- Data for the task -

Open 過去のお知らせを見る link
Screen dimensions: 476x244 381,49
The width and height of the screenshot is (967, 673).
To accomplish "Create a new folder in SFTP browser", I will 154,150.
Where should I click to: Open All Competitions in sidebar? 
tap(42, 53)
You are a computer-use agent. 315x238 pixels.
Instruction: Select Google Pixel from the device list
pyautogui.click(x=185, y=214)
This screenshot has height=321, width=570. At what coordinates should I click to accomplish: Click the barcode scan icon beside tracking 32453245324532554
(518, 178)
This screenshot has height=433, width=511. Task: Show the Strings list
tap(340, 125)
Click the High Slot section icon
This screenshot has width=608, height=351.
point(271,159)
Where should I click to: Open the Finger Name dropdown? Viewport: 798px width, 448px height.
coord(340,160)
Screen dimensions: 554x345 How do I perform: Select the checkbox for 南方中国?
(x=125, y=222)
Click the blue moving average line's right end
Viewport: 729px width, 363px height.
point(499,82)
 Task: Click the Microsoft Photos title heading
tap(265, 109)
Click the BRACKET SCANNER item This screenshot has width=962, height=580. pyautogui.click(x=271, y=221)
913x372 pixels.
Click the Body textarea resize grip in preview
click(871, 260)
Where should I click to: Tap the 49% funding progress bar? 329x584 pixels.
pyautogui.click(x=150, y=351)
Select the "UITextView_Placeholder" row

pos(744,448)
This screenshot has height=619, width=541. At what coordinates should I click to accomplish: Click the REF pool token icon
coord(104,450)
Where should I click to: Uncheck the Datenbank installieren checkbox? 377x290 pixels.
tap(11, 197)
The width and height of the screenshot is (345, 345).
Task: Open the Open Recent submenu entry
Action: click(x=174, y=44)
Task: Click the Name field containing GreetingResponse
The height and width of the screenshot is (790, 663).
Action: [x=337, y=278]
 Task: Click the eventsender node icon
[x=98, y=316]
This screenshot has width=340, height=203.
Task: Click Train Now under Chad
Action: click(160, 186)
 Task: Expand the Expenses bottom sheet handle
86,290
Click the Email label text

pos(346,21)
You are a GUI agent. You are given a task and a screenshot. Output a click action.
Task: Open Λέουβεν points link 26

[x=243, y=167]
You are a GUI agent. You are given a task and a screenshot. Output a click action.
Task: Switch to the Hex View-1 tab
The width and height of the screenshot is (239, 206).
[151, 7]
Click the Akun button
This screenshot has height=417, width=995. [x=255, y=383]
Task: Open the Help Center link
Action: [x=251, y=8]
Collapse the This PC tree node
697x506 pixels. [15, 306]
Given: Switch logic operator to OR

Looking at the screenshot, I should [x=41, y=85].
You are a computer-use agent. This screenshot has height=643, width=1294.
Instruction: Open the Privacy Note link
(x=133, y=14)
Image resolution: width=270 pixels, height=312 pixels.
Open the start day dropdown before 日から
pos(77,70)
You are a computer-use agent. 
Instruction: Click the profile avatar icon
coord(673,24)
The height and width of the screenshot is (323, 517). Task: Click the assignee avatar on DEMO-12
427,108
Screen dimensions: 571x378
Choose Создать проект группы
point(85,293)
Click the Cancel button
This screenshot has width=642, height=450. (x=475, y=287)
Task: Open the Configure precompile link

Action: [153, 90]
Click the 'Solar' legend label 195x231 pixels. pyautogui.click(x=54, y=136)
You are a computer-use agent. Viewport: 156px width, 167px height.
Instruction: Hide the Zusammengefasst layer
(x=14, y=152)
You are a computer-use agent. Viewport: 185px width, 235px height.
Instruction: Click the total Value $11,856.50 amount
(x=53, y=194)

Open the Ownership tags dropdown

- Work required -
When a line among the entries above contains "computer", copy it.

- Answer section -
You are a computer-use agent. 315x238 pixels.
You are a computer-use agent. This screenshot has height=643, width=1294.
You are a computer-use agent. 
You are a computer-use agent. Viewport: 156px width, 167px height.
You are a computer-use agent. Viewport: 185px width, 235px height.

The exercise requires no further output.